A viewport can be thought of as:

  • A camera viewing an image from a specific perspective.
  • A canvas to display the output of this camera.
  • A set of transforms from the image data to viewable data (LUT, Window Level, Pan etc)

In Cornerstone3D viewports are created from HTML elements, and the consumer should pass the element for which the viewport should be created. For example, a CT series can be viewed via 4 viewports in a “4-up” view: Axial MPR, Sagittal MPR, Coronal MPR, A 3D perspective volume render.

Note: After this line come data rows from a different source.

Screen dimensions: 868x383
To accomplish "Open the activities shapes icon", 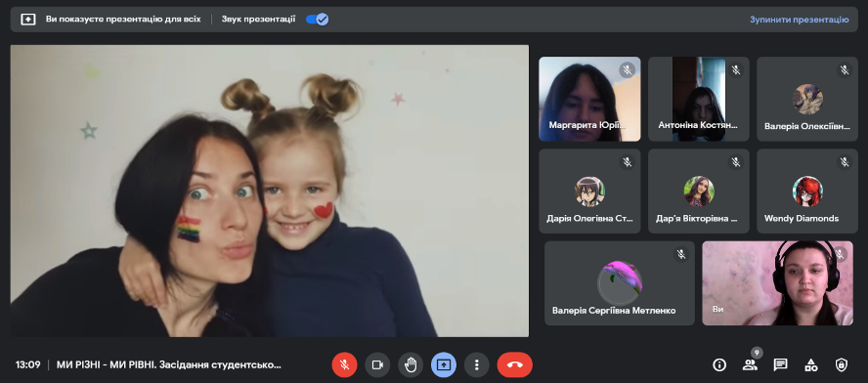I will click(811, 364).
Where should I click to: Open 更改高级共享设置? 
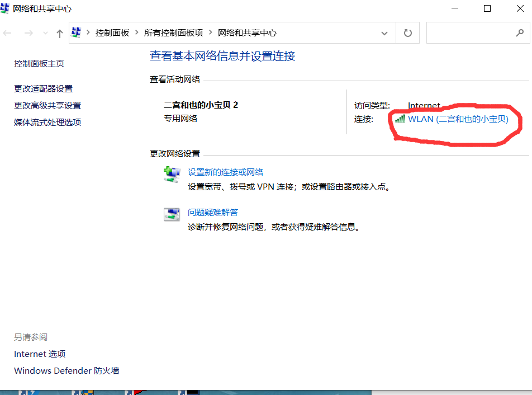pos(47,105)
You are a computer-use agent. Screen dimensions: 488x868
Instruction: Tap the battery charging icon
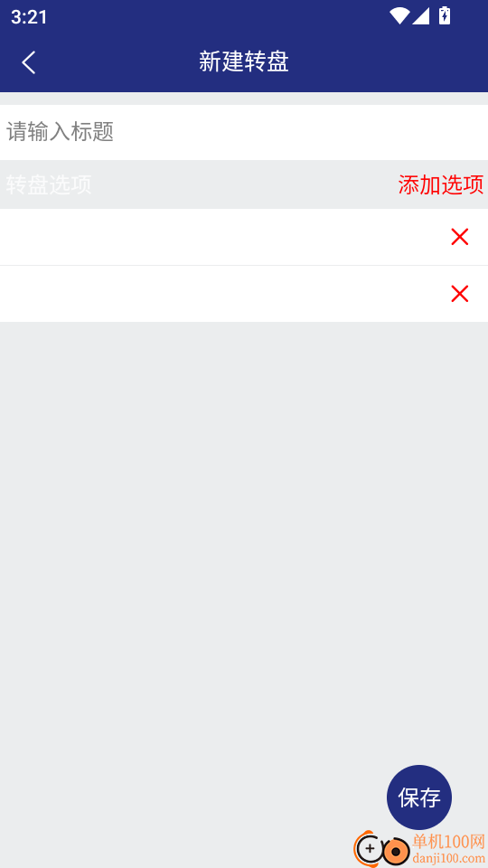point(445,15)
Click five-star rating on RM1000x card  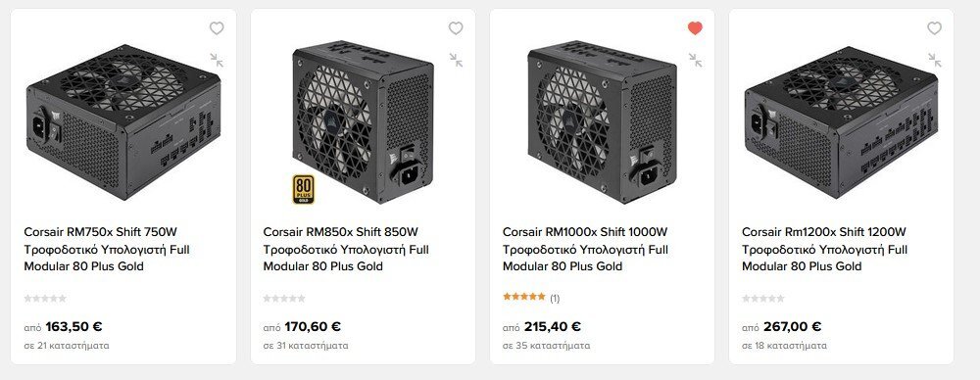point(523,298)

See Viewport Reference and Presentation for more details on the reference and presentation details that select which image and how that image is presented.

StackViewport

  • Suitable for rendering a stack of images, that might or might not belong to the same image.
  • Stack can include 2D images of various shapes, size and direction

VolumeViewport

  • Suitable for rendering a volumetric data which is considered as one 3D image.
  • Having a VolumeViewport enables Multi-planar reformation or reconstruction (MPR) by design, in which you can visualize the volume from various different orientations without addition of performance costs.
  • For having image fusion between two series

3D Viewport

  • Sutiable for actual 3D rendering of a volumetric data.
  • For having different types of presets such as Bone, Soft Tissue, Lung, etc.
note

Both StackViewport and VolumeViewport, VolumeViewport3D are created via the RenderingEngine API.

VideoViewport

  • Suitable for rendering video data
  • Video can include MPEG 4 encoded vide streams. In theory, MPEG2 is also supported, but practically the browser doesn't support that.

Initial Display Area

All viewports inherit from the Viewport class which has a displayArea field which can be provided. This field can be used to programmatically set the initial zoom/pan on an image. By default, the viewport will fit the dicom image to the screen. The displayArea takes a DisplayArea type which has the following fields.

type DisplayArea = {
imageArea: [number, number], // areaX, areaY
imageCanvasPoint: {
imagePoint: [number, number], // imageX, imageY
canvasPoint: [number, number], // canvasX, canvasY
},
storeAsInitialCamera: boolean,
};

Zoom and pan are all relative to the initial "fit to screen" view.

In order to zoom into the image 200%, we would set the imageArea to [0.5, 0.5].

Panning is controlled by a provided imagePoint and a provided canvasPoint. You can imagine the canvas as a sheet of white paper and the image as another sheet of paper like a chest x-ray. Mark a point in the canvas paper with a pen and then mark another point on your chest x-ray image. Now try to "pan" your image so the point so the imagePoint matches the canvasPoint. This is what the API design of imageCanvasPoint represents.

Thus if you wanted to left align you image, you could provide the following value:

imageCanvasPoint: {
imagePoint: [0, 0.5], // imageX, imageY
canvasPoint: [0, 0.5], // canvasX, canvasY
};

This means the left (0) middle (0.5) point on the canvas needs to align with the left (0) middle (0.5) point on the image. Values are based on % size of the full image. In this example, if we had a 1024 x 1024 x-ray image. The imagePoint would be [0, 512]. Let's say we were on a mobile iPhone in landscape mode (844 x 390). The canvasPoint would be [0, 195].